## Provided passage:
○ ○ ○ ○ ○ ○ ○
Course plan: Distributed (Operating) Systems II
This course will be a followup to DOS1, covering more distributed systems
principles, and examining distributed systems implementations and tradeoffs.
The focus will include real-time, fault-tolerance and system design aspects.
The course will (a) provide significant opportunities for students to define
their own learning goals within the area of distributed systems, and will
be largely self-learning and discussion-oriented rather than instructor-driven..
The course will have three components:
A. Principles
B. Project
C. Group Discussions
A. Principles
The "lecture" component of the course (roughly 50% of class time) will
be discussions on various principles of distributed systems design.
The lectures will outline some broad principles, and then invite discussion
on their actual application in practical contexts. The purpose will
be (a) to familiarize participants with the broad directions in an area
and indicate further directions. (b) to enable participants to build their
own mental map of distributed systems design and the interplay between
the various principles and concerns.
The list of topics given below is merely an indicator. The actual
course content will be adaptive i.e. topics will be added or deleted depending
on student interests.
-
Mapping the problem space: System models. Nature of application,
resource constraints, design goals, development contexts. Fundamental
differences in design orientation for each, and impact on solution choices.
-
Solution spaces and tradeoffs: The existence of multiple solutions to problems
such as coordination, replication or synchnonization. Evaluating
alternatives and selecting..
-
Partitioning of functionality in a distributed environment. Factors
that impact task allocation. Strategies for task allocation.
Impacts.
-
Load balancing. Need/benefits, algorithms and challenges.
-
Network bandwidth allocation and scheduling. Bandwidth usage analysis..
-
Scheduling analysis. Meeting deadlines in a distributed environment.
-
Event ordering and synchronization. Impact on prioritization of transactions.
-
Concurrency constrol. Optimistic and pessimistic concurrency control.
Relationship with correctness and consistency. The concept of internal
and extenal consistency.
-
Use of state machines to model and analyze concurrent behavior.
-
Distributed testing and debugging. The use of logging and replay.
Harnesses for distributed systems testing.
-
Robustness, reliability and availability. Fault detection, diagnosis,
and recovery. Fault analysis. Graceful degradation.
-
Security (more in depth)
-
Distributed storage: shared memory, file systems.
-
Interfaces for distributed systems. The problems of concurrency.
-
Case studies (student presentations)
Suggestions for other topics to cover welcome. We may not have time
to cover all of the above - which topics are covered and in how much depth
depends on interest.
B. Project
Students choose and do their own project (there is no "common" project
that all students are expected to do). The project may involve any
(possibly more than 1) of the following:
-
Research study projects: reading up theory in an area. Typically
this will be theory addressing a specific area of system design.
-
Implementation analysis projects: studying the implementation of an existing
system. Case studies of Mach, EJB, CORBA, COM etc. encouraged.
-
Implementation enhancement projects: adding additional features to an existing
system.
-
Implementation projects: building something.
Projects may be done either individually or in groups.
Each project will typically include the following aspects:
-
Identifying the objectives, key concerns and constraints.
-
Key concepts involved: The theoretical basis and ideas for the problem
and solution.
-
Identifying critical design drivers, space of possible solutions, and choices
made.
○ ○ ○ ○ ○ ○ ○
## Exercise:
Print the stretch of the course plan from "The list of" through "on student interests.", keeping every word as it appears. The entries that come next are separate material and are unrelated to the course plan.
○ ○ ○ ○ ○ ○ ○
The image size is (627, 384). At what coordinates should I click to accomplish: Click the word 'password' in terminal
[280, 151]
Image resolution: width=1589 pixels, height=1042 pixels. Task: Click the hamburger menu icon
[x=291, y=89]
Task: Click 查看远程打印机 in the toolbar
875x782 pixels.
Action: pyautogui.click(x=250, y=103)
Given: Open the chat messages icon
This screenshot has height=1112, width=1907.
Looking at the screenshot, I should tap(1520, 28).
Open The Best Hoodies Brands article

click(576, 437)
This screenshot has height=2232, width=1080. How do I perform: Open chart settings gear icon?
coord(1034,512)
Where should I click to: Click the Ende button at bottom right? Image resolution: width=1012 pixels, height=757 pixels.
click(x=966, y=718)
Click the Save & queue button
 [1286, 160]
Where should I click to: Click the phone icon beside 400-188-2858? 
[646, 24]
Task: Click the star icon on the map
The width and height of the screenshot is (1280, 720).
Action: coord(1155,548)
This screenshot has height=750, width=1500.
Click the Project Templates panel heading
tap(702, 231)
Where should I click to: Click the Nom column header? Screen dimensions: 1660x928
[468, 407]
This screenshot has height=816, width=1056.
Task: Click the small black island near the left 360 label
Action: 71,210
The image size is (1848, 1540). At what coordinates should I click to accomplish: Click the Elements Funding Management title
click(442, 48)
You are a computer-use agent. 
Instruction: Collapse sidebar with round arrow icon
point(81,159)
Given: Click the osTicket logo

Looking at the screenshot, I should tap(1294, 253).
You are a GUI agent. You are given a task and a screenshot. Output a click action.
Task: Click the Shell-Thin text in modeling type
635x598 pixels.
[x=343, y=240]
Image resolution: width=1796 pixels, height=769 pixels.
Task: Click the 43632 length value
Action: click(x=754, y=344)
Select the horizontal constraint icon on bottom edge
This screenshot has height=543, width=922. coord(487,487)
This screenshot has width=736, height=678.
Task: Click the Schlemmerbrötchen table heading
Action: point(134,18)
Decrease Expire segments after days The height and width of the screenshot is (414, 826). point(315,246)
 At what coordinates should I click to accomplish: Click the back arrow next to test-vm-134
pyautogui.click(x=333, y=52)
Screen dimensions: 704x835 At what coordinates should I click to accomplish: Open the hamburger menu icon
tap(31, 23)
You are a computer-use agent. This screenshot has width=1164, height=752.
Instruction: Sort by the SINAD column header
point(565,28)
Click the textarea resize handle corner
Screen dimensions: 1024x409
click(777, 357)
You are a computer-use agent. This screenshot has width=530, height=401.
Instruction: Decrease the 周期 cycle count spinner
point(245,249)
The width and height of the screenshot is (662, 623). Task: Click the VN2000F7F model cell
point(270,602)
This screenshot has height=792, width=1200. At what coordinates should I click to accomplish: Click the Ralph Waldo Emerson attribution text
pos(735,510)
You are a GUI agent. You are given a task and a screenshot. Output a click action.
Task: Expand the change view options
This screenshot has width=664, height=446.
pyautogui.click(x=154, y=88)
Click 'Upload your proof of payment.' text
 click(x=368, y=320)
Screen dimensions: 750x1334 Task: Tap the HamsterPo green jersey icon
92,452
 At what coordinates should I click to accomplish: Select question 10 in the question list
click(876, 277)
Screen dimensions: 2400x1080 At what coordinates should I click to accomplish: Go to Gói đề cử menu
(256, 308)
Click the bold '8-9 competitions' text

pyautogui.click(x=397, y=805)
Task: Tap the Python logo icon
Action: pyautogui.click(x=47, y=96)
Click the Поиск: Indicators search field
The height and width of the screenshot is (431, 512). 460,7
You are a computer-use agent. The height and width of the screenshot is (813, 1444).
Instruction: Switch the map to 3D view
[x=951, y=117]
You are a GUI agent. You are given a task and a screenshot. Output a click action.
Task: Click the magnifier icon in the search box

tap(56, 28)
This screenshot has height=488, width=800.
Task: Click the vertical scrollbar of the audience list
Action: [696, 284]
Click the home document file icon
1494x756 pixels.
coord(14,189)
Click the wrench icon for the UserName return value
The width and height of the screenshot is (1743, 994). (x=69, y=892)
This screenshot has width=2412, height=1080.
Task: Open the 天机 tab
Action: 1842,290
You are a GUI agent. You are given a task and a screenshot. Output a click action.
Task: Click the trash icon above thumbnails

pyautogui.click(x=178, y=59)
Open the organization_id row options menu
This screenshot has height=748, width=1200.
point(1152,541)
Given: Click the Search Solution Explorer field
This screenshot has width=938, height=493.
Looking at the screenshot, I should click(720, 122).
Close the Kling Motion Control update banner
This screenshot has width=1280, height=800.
○ ○ ○ ○ ○ ○ ○
## Solution for this exercise:
The list of topics given below is merely an indicator. The actual
course content will be adaptive i.e. topics will be added or deleted depending
on student interests.